Api Scraping in Axum
How API Scraping Manifests in Axum
API scraping is the systematic extraction of data from an API by iterating through predictable identifiers (like sequential integers) or by exploiting unrestricted list endpoints. In Axum applications, this vulnerability commonly stems from two patterns: (1) endpoints that accept user-controlled identifiers (e.g., path parameters) without verifying that the requester is authorized to access the specific resource, and (2) list endpoints that allow unrestricted pagination or lack rate limiting, enabling enumeration of all resources.

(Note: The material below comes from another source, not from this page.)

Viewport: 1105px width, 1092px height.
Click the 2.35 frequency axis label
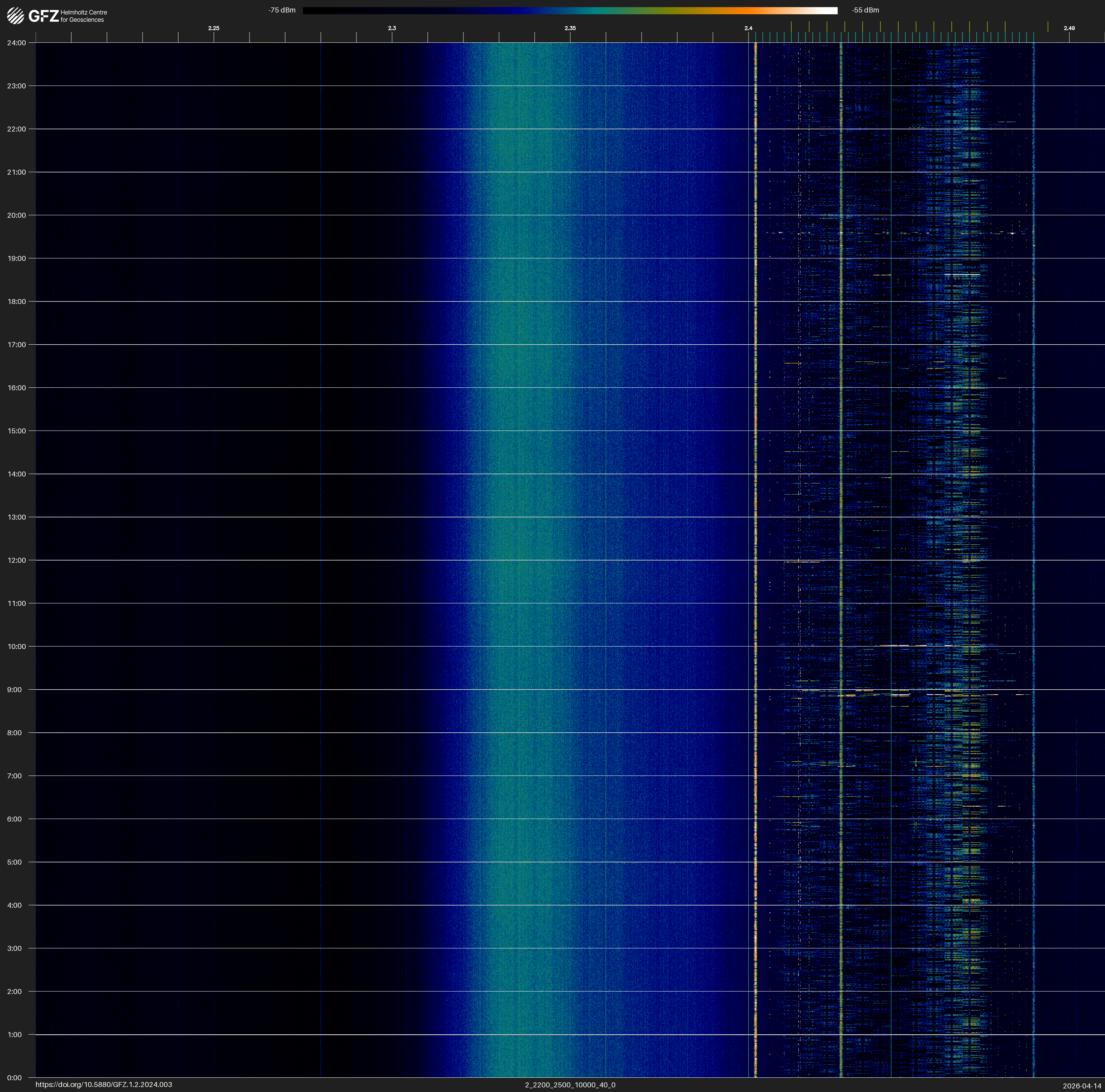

Axum's ergonomic extractors make it easy to capture path and query parameters, but developers sometimes forget to couple these with proper authorization. Consider this typical Axum handler for fetching a user by ID:
async fn get_user(Path(id): Path<u32>) -> impl IntoResponse {
let user = sqlx::query_as!(User, "SELECT * FROM users WHERE id = $1", id)
.fetch_one(&pool)
.await
.map_err(|_| (StatusCode::NOT_FOUND, "User not found"))?;
(StatusCode::OK, Json(user))
}This endpoint is publicly accessible (no authentication extractor) and uses a sequential integer ID. An attacker can script requests to /api/users/1, /api/users/2, etc., harvesting every user record. Even if the endpoint requires authentication, if it doesn't verify that the authenticated user owns the requested ID or has admin privileges, a logged-in attacker can still scrape other users' data by changing the ID parameter.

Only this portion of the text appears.